Memorial Day Service offered at Old Court House.

Veteran Floyd Houston broke from a line of fellow veterans at a Memorial Day commemoration on Monday. During the playing of 'Taps' he walked to the nearby flagpole, untied the flag's rope and lowered the Stars and Stripes to half-mast.

A government employee had hoisted the flag to the top of the mast before the ceremony started. Houston lowered the flag to make its position more appropriate for the occasion.

Members of the Fairfax County Veterans of Foreign Wars Post 8469 and a few spectators gathered on the grounds of the Fairfax Court House on Monday to commemorate Memorial Day.

Another veteran at the event focused on the sadness of the day and the wars it commemorates. Blaine Friedlander visited Hiroshima in 1951, six years after the United States had dropped an atomic bomb on it. It was horribly desolate, Friedlander said. "I will never forget it."

Despite wars' tragedies even on Memorial Day people should not focus on just the war dead, Houston told those assembled for the commemoration in a prepared speech.

"While the sacrifice is certainly real and heartbreaking, the singular focus on that sacrifice alone, rather than also recognizing the heroic contributions of those men and women, diminishes their sacred memory," Houston said. "We remain a great nation because at moments of great need, brave people step forward and accomplish great and noble tasks."

HOUSTON TOLD those in attendance that former Fairfax County resident James W. Robinson Jr. was such a person. Robinson, for whom Robinson Secondary is named, battled a numerically superior enemy in Vietnam in the Vietnam War. As a sergeant leading a unit in April 1966, "all day long Sgt. Robinson performed individual acts of heroism, any one of which would have merited the award of the silver star for valor," Houston said.

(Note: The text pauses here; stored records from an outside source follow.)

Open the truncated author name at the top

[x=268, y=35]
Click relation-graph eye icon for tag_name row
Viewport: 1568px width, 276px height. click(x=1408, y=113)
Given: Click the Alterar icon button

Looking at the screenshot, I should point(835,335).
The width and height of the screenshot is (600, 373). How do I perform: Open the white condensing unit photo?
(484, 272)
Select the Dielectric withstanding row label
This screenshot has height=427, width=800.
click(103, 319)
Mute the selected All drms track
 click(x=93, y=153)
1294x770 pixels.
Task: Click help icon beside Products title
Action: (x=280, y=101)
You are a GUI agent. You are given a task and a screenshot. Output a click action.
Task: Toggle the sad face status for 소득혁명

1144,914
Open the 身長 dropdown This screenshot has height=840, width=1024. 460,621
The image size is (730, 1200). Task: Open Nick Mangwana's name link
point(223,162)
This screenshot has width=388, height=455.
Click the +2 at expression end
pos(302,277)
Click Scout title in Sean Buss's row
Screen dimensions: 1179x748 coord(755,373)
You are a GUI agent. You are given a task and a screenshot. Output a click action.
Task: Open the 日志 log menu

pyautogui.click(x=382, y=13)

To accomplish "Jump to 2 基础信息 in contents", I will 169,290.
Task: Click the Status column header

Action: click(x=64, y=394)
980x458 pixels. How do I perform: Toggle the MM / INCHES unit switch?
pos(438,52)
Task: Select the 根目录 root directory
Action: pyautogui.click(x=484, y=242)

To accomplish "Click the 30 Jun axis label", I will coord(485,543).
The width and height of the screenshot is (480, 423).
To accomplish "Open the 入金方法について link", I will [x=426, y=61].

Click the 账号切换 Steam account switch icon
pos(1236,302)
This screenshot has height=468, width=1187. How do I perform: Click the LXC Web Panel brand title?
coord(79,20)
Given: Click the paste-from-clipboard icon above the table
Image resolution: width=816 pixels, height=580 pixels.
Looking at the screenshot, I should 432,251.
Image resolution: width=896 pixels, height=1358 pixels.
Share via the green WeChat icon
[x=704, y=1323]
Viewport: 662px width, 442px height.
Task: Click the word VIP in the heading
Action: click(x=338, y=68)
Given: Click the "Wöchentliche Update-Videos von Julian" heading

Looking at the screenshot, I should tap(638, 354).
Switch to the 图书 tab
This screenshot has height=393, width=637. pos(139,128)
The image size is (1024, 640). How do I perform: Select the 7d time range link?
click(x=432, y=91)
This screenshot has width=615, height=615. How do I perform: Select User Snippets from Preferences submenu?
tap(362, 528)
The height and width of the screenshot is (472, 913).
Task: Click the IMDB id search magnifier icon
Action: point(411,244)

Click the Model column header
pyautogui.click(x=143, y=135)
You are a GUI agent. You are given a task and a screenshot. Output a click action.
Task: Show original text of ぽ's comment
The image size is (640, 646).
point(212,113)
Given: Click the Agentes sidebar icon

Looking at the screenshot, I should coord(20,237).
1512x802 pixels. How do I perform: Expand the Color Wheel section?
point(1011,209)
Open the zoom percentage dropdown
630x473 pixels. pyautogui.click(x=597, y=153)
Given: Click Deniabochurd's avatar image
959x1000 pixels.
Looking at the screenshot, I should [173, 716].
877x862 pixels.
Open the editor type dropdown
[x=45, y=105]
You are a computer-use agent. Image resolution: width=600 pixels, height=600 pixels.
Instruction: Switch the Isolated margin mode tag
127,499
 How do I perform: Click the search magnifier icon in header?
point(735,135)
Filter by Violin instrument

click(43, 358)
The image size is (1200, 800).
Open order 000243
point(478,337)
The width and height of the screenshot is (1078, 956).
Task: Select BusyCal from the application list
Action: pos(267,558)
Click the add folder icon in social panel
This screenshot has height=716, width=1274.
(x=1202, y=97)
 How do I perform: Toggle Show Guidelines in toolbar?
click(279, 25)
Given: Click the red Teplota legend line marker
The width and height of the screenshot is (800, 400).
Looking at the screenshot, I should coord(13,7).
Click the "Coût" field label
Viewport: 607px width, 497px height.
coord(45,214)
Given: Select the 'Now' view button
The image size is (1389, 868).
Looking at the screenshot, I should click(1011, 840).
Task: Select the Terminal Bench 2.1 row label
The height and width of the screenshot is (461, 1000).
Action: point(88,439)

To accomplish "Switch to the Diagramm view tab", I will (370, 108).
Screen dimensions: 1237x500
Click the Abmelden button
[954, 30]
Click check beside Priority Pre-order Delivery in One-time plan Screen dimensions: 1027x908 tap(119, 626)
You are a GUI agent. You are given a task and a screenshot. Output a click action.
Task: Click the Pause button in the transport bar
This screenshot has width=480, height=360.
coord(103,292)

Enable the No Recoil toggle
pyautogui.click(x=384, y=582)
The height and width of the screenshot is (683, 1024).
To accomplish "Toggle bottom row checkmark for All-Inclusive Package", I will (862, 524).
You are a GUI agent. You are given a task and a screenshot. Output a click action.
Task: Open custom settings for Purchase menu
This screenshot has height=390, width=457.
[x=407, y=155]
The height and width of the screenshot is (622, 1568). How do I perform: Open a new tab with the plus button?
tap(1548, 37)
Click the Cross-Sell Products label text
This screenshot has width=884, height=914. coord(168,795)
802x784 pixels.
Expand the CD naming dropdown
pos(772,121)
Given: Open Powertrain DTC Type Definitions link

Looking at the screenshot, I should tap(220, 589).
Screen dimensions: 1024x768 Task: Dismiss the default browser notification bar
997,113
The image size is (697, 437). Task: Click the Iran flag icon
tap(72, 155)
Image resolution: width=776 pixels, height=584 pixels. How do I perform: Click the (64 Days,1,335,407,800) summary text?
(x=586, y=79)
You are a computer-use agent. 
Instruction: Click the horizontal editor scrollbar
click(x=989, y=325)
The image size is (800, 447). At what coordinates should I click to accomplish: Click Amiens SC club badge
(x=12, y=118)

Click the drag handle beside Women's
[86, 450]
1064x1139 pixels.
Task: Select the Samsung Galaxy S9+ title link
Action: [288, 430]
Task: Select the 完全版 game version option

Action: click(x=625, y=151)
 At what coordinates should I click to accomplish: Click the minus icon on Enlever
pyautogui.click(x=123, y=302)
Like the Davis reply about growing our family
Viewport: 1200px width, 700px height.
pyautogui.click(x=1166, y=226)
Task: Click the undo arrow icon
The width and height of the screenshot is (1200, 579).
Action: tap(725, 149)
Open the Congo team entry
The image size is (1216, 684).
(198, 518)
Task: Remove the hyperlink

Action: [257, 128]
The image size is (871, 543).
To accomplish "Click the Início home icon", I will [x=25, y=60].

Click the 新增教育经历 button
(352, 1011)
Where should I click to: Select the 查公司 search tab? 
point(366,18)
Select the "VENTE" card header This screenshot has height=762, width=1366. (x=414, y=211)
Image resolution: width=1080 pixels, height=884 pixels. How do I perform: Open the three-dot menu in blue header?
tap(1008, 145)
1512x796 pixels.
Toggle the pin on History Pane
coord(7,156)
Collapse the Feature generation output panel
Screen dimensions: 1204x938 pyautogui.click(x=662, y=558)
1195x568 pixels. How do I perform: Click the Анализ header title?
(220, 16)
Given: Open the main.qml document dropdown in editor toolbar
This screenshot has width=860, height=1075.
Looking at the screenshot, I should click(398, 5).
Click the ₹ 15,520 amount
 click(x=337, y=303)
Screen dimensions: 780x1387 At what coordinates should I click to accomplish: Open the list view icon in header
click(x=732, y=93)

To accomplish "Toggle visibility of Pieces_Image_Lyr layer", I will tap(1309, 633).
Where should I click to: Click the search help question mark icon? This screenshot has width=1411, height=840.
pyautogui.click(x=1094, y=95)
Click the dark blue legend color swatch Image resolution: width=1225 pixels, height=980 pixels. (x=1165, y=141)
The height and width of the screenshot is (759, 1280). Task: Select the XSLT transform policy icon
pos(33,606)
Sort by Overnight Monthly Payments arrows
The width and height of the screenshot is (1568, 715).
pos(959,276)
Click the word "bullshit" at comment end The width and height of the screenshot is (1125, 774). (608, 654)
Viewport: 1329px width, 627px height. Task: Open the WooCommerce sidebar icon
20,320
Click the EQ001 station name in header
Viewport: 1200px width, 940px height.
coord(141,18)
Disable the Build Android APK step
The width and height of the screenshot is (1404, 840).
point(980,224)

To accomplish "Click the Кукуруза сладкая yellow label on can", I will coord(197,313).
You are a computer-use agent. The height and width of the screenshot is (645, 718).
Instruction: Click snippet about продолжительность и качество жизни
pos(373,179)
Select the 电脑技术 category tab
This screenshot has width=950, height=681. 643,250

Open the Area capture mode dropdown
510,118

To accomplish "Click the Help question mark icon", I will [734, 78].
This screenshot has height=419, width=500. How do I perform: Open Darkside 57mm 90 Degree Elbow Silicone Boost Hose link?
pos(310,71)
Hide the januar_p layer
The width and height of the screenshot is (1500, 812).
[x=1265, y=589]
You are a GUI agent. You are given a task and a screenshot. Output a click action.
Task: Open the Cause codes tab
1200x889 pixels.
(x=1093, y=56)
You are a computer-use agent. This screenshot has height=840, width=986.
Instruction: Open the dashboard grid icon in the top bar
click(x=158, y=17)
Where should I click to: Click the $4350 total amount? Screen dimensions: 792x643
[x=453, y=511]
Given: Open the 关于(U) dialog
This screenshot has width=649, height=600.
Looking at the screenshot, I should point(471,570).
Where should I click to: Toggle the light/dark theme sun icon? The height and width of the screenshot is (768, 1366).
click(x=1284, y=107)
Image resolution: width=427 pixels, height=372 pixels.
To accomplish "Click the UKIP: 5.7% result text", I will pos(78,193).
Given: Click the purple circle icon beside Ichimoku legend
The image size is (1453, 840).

"He organized ... his squad, he rescued wounded men under fire, he went out and found ammunition and redistributed it as necessary, but at the end of the day, at the end of his day, the enemy deployed a machine gun to a position which threatened to wipe-out his soldiers," Houston said. "They were almost out of ammunition. Sgt. Robinson took the squads' last two grenades and charged that machine gun. His squad-mates later testified that his uniform was literally on fire from having so many tracers going through it. Sgt. Robinson sacrificed himself to destroy that machine gun and for his selfless heroism, he was posthumously awarded the Medal of Honor, our nation's highest award for battlefield valor."

At Monday's ceremony, VFW 8469 members read the names of all Fairfax County's military personnel who have died in combat from World War I to the present.

Almost as much history was shared among the assembled veterans as there was among those veterans who died.

Jack Price fought as an infantryman in the Asian theater at Guadalcanal and at New Georgia Island, where he was shot. Bill Sheads landed on a beach near Normandy the night the Allied invasion started. Bob Van Houten was captured in the Battle of the Bulge.

Others fought in the Korean and Vietnam Wars. Bob Williams fought in both wars, receiving the Silver Star. John McAnaw was awarded six Bronze Stars for his duties in Vietnam.

Houston represented new history for the VFW post. He recently served in Afghanistan as a civil affairs specialist.